Differentiated Mentoring and Coaching in Education: From Preservice Teacher to Expert Practitioner is Collet's second Teachers College Press book publication, following Collaborative Lesson Study. She has also published scholarly articles on both coaching and lesson study. The Language of Literacy Education, a volume Collet edited, was published by Brill.
As part of the book launch, a workshop on the Gradual Increase of Responsibility (GIR) Model for Mentoring and Coaching will be offered on Sept. 13 from 4:30 to 6 p.m. in Peabody Hall, room 318, on the U of A campus. There is no charge for the workshop, but spots are limited, and registration is required. The workshop is designed for anyone who plays a mentoring or coaching role in K-12 schools or higher education.

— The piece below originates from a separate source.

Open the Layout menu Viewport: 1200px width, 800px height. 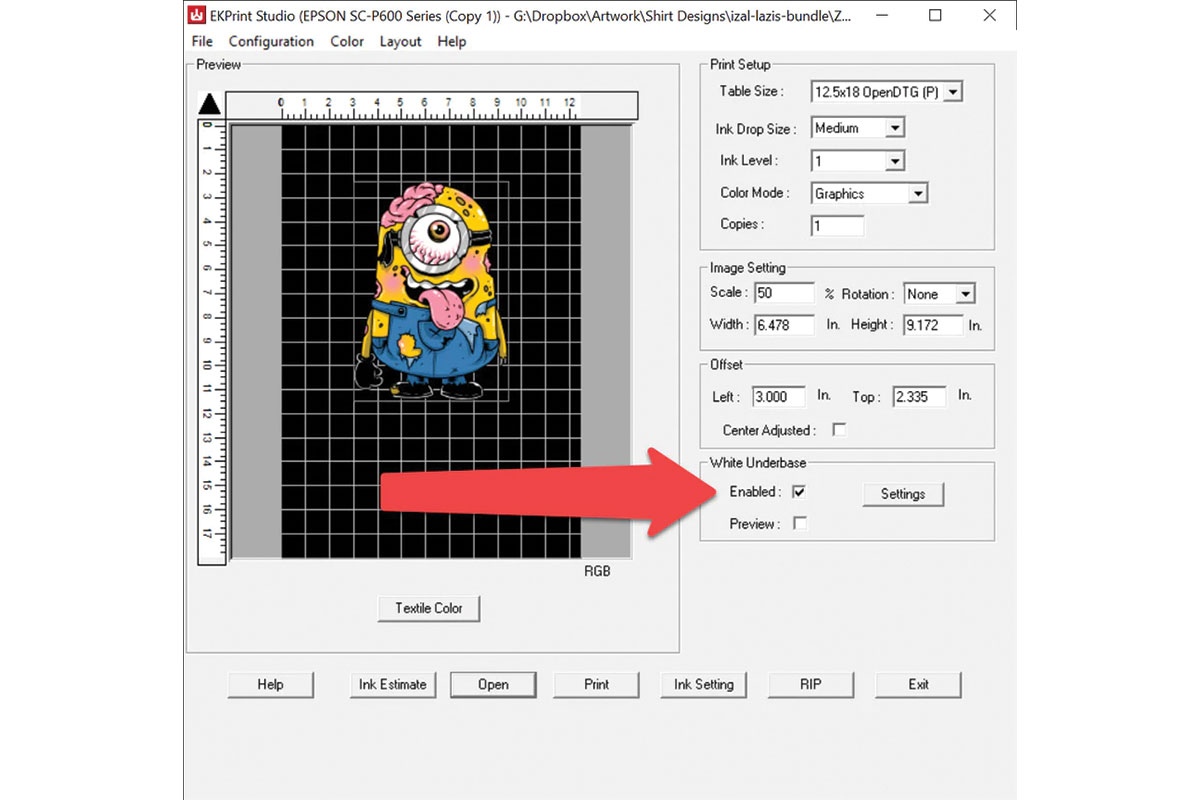tap(399, 41)
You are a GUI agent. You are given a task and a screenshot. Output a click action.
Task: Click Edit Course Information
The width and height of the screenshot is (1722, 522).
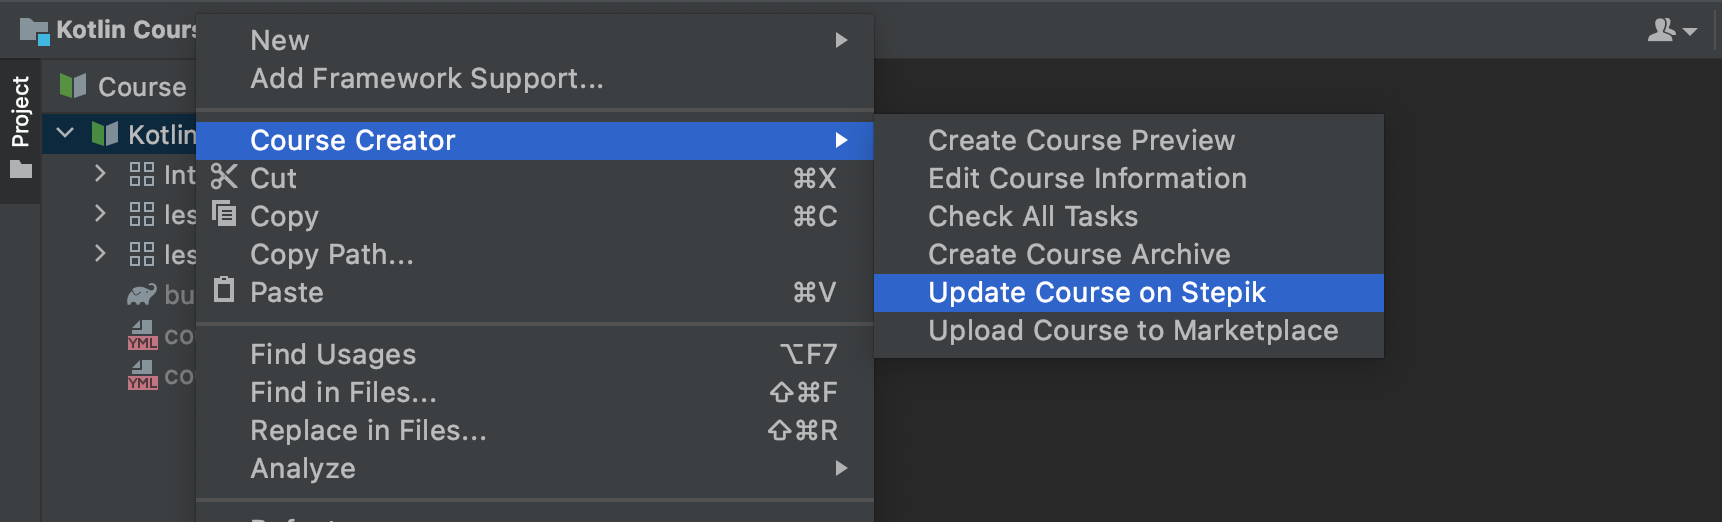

Collet is a teacher educator for literacy learning in the Department of Curriculum and Instruction and is associate director of the Northwest Arkansas Writing Project. She studies in-service and preservice teacher education and professional development, focusing on instructional coaching and mentoring.
Collet's newest book introduces the GIR Model as a mentoring strategy to personalize the support coaches provide teachers to accommodate their varying levels of experience. She said the research-developed model is conceptually simple and offers five types of interactions that coaches can choose from based on how much support a teacher may need. They include modeling, making recommendations, asking questions, affirming and offering praise. Affirming differs from offering praise by whether the teacher looks to the mentor seeking affirmation versus mentors offering unsolicited praise to reinforce good practices.
Collet hopes these tools will help coaches clarify and expand their moves and think more intentionally about how to use them. While some coaching methods advise against offering praise, Collet said the GIR Model was formed by watching what effective coaches do. Praise is a common tool to boost confidence and rapport with teachers.
"At a time when so many teachers are choosing to leave the profession they love for a variety of reasons, praise and affirmation can make a difference," she said in her book launch video. "I truly believe that teachers need to have the good things they are doing noticed, and that's one of the things that will keep them in the profession."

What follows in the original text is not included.